Exercise: Please write out all of the entries without altering anything.

Stored items:
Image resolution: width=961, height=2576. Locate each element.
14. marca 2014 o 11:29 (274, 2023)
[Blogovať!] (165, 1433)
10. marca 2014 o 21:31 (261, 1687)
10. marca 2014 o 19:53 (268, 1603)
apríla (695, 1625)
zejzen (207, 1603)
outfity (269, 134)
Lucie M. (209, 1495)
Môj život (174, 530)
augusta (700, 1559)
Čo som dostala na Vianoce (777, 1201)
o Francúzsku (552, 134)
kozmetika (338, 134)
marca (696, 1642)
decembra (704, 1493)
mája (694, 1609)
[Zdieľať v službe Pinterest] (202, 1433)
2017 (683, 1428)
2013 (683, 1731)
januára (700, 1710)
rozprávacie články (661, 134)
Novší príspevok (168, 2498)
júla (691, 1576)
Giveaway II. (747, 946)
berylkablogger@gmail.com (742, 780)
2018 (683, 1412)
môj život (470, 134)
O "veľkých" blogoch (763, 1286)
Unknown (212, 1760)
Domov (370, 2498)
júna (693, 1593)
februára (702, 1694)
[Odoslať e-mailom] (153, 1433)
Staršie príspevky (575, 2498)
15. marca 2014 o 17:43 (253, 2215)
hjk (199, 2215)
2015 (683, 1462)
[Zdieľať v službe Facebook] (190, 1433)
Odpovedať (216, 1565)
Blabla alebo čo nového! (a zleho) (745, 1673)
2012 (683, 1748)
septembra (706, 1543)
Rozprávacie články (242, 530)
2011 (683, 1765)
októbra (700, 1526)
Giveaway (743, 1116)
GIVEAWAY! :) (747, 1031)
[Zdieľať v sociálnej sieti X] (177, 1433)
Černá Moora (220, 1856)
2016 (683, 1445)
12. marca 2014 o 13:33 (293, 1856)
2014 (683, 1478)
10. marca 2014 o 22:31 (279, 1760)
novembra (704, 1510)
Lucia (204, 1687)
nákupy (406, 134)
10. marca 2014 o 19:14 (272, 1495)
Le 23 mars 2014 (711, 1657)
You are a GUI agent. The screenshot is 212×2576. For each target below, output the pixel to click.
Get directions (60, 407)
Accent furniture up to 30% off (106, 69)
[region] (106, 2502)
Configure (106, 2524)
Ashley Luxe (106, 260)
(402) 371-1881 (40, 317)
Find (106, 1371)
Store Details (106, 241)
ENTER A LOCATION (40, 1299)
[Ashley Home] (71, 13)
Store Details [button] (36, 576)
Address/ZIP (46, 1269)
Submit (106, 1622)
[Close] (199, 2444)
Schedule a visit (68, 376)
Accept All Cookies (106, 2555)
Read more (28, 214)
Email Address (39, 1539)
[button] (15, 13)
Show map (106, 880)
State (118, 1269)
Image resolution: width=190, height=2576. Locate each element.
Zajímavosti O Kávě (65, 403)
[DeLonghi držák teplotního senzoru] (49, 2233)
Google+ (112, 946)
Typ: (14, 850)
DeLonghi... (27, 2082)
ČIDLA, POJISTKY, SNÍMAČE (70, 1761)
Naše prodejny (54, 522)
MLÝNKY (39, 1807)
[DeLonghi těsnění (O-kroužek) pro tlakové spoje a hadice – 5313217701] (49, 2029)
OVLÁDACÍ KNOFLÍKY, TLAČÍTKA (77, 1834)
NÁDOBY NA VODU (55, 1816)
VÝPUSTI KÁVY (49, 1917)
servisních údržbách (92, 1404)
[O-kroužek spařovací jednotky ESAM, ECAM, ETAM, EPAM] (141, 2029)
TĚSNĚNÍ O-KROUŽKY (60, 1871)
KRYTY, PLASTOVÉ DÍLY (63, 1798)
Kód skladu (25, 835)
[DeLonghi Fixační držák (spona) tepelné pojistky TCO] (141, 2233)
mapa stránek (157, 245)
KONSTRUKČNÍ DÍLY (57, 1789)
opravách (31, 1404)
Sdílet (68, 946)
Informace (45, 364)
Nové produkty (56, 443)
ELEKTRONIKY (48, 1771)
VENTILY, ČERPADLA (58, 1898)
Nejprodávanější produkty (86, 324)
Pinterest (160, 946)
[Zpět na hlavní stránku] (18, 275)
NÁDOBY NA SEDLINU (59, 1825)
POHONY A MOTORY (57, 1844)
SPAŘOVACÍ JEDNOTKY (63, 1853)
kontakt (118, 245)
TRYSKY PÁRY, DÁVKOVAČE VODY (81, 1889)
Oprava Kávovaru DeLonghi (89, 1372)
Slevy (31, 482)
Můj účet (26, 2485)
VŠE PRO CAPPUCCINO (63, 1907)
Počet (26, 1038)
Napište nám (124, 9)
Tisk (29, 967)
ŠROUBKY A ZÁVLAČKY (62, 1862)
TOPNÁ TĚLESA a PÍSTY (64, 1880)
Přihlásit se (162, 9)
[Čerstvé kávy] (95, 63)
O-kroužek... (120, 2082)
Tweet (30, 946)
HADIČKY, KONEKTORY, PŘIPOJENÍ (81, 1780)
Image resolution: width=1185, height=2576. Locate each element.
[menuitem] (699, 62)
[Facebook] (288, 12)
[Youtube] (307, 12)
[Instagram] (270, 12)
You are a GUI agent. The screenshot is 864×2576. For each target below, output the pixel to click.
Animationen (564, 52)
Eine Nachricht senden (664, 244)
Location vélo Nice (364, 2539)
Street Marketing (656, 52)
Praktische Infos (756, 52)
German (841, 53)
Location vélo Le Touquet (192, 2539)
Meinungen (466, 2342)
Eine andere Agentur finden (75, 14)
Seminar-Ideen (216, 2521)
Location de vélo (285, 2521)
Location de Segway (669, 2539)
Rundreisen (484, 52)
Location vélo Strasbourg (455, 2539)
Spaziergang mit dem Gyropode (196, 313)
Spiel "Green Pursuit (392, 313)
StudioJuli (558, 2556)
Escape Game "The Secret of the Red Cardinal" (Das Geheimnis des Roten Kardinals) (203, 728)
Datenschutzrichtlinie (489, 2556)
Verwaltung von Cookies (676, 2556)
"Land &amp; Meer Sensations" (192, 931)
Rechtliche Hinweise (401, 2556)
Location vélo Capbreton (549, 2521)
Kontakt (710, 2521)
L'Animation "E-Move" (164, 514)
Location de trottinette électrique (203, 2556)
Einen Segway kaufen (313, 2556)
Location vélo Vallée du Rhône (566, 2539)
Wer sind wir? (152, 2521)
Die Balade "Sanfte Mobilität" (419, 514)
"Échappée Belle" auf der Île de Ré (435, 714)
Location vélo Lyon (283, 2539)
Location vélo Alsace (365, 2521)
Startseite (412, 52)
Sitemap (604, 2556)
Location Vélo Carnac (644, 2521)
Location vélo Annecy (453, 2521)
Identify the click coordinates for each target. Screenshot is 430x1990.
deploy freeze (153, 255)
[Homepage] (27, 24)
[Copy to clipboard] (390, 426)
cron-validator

Solution to the exercise:
Image resolution: width=961, height=2576. Locate each element.
14. marca 2014 o 11:29 (274, 2023)
[Blogovať!] (165, 1433)
10. marca 2014 o 21:31 (261, 1687)
10. marca 2014 o 19:53 (268, 1603)
apríla (695, 1625)
zejzen (207, 1603)
outfity (269, 134)
Lucie M. (209, 1495)
Môj život (174, 530)
augusta (700, 1559)
Čo som dostala na Vianoce (777, 1201)
o Francúzsku (552, 134)
kozmetika (338, 134)
marca (696, 1642)
decembra (704, 1493)
mája (694, 1609)
[Zdieľať v službe Pinterest] (202, 1433)
2017 (683, 1428)
2013 (683, 1731)
januára (700, 1710)
rozprávacie články (661, 134)
Novší príspevok (168, 2498)
júla (691, 1576)
Giveaway II. (747, 946)
berylkablogger@gmail.com (742, 780)
2018 (683, 1412)
môj život (470, 134)
O "veľkých" blogoch (763, 1286)
Unknown (212, 1760)
Domov (370, 2498)
júna (693, 1593)
februára (702, 1694)
[Odoslať e-mailom] (153, 1433)
Staršie príspevky (575, 2498)
15. marca 2014 o 17:43 (253, 2215)
hjk (199, 2215)
2015 (683, 1462)
[Zdieľať v službe Facebook] (190, 1433)
Odpovedať (216, 1565)
Blabla alebo čo nového! (a zleho) (745, 1673)
2012 (683, 1748)
septembra (706, 1543)
Rozprávacie články (242, 530)
2011 (683, 1765)
októbra (700, 1526)
Giveaway (743, 1116)
GIVEAWAY! :) (747, 1031)
[Zdieľať v sociálnej sieti X] (177, 1433)
Černá Moora (220, 1856)
2016 (683, 1445)
12. marca 2014 o 13:33 (293, 1856)
2014 (683, 1478)
10. marca 2014 o 22:31 (279, 1760)
novembra (704, 1510)
Lucia (204, 1687)
nákupy (406, 134)
10. marca 2014 o 19:14 (272, 1495)
Le 23 mars 2014 (711, 1657)
You are a GUI agent. The screenshot is 212×2576. For each target below, output the pixel to click.
Get directions (60, 407)
Accent furniture up to 30% off (106, 69)
[region] (106, 2502)
Configure (106, 2524)
Ashley Luxe (106, 260)
(402) 371-1881 (40, 317)
Find (106, 1371)
Store Details (106, 241)
ENTER A LOCATION (40, 1299)
[Ashley Home] (71, 13)
Store Details [button] (36, 576)
Address/ZIP (46, 1269)
Submit (106, 1622)
[Close] (199, 2444)
Schedule a visit (68, 376)
Accept All Cookies (106, 2555)
Read more (28, 214)
Email Address (39, 1539)
[button] (15, 13)
Show map (106, 880)
State (118, 1269)
Image resolution: width=190, height=2576. Locate each element.
Zajímavosti O Kávě (65, 403)
[DeLonghi držák teplotního senzoru] (49, 2233)
Google+ (112, 946)
Typ: (14, 850)
DeLonghi... (27, 2082)
ČIDLA, POJISTKY, SNÍMAČE (70, 1761)
Naše prodejny (54, 522)
MLÝNKY (39, 1807)
[DeLonghi těsnění (O-kroužek) pro tlakové spoje a hadice – 5313217701] (49, 2029)
OVLÁDACÍ KNOFLÍKY, TLAČÍTKA (77, 1834)
NÁDOBY NA VODU (55, 1816)
VÝPUSTI KÁVY (49, 1917)
servisních údržbách (92, 1404)
[O-kroužek spařovací jednotky ESAM, ECAM, ETAM, EPAM] (141, 2029)
TĚSNĚNÍ O-KROUŽKY (60, 1871)
KRYTY, PLASTOVÉ DÍLY (63, 1798)
Kód skladu (25, 835)
[DeLonghi Fixační držák (spona) tepelné pojistky TCO] (141, 2233)
mapa stránek (157, 245)
KONSTRUKČNÍ DÍLY (57, 1789)
opravách (31, 1404)
Sdílet (68, 946)
Informace (45, 364)
Nové produkty (56, 443)
ELEKTRONIKY (48, 1771)
VENTILY, ČERPADLA (58, 1898)
Nejprodávanější produkty (86, 324)
Pinterest (160, 946)
[Zpět na hlavní stránku] (18, 275)
NÁDOBY NA SEDLINU (59, 1825)
POHONY A MOTORY (57, 1844)
SPAŘOVACÍ JEDNOTKY (63, 1853)
kontakt (118, 245)
TRYSKY PÁRY, DÁVKOVAČE VODY (81, 1889)
Oprava Kávovaru DeLonghi (89, 1372)
Slevy (31, 482)
Můj účet (26, 2485)
VŠE PRO CAPPUCCINO (63, 1907)
Počet (26, 1038)
Napište nám (124, 9)
Tisk (29, 967)
ŠROUBKY A ZÁVLAČKY (62, 1862)
TOPNÁ TĚLESA a PÍSTY (64, 1880)
Přihlásit se (162, 9)
[Čerstvé kávy] (95, 63)
O-kroužek... (120, 2082)
Tweet (30, 946)
HADIČKY, KONEKTORY, PŘIPOJENÍ (81, 1780)
Image resolution: width=1185, height=2576. Locate each element.
[menuitem] (699, 62)
[Facebook] (288, 12)
[Youtube] (307, 12)
[Instagram] (270, 12)
You are a GUI agent. The screenshot is 864×2576. For each target below, output the pixel to click.
Animationen (564, 52)
Eine Nachricht senden (664, 244)
Location vélo Nice (364, 2539)
Street Marketing (656, 52)
Praktische Infos (756, 52)
German (841, 53)
Location vélo Le Touquet (192, 2539)
Meinungen (466, 2342)
Eine andere Agentur finden (75, 14)
Seminar-Ideen (216, 2521)
Location de vélo (285, 2521)
Location de Segway (669, 2539)
Rundreisen (484, 52)
Location vélo Strasbourg (455, 2539)
Spaziergang mit dem Gyropode (196, 313)
Spiel "Green Pursuit (392, 313)
StudioJuli (558, 2556)
Escape Game "The Secret of the Red Cardinal" (Das Geheimnis des Roten Kardinals) (203, 728)
Datenschutzrichtlinie (489, 2556)
Verwaltung von Cookies (676, 2556)
"Land &amp; Meer Sensations" (192, 931)
Rechtliche Hinweise (401, 2556)
Location vélo Capbreton (549, 2521)
Kontakt (710, 2521)
L'Animation "E-Move" (164, 514)
Location de trottinette électrique (203, 2556)
Einen Segway kaufen (313, 2556)
Location vélo Vallée du Rhône (566, 2539)
Wer sind wir? (152, 2521)
Die Balade "Sanfte Mobilität" (419, 514)
"Échappée Belle" auf der Île de Ré (435, 714)
Location vélo Lyon (283, 2539)
Location vélo Alsace (365, 2521)
Startseite (412, 52)
Sitemap (604, 2556)
Location Vélo Carnac (644, 2521)
Location vélo Annecy (453, 2521)
Identify the click coordinates for each target. Screenshot is 430x1990.
deploy freeze (153, 255)
[Homepage] (27, 24)
[Copy to clipboard] (390, 426)
cron-validator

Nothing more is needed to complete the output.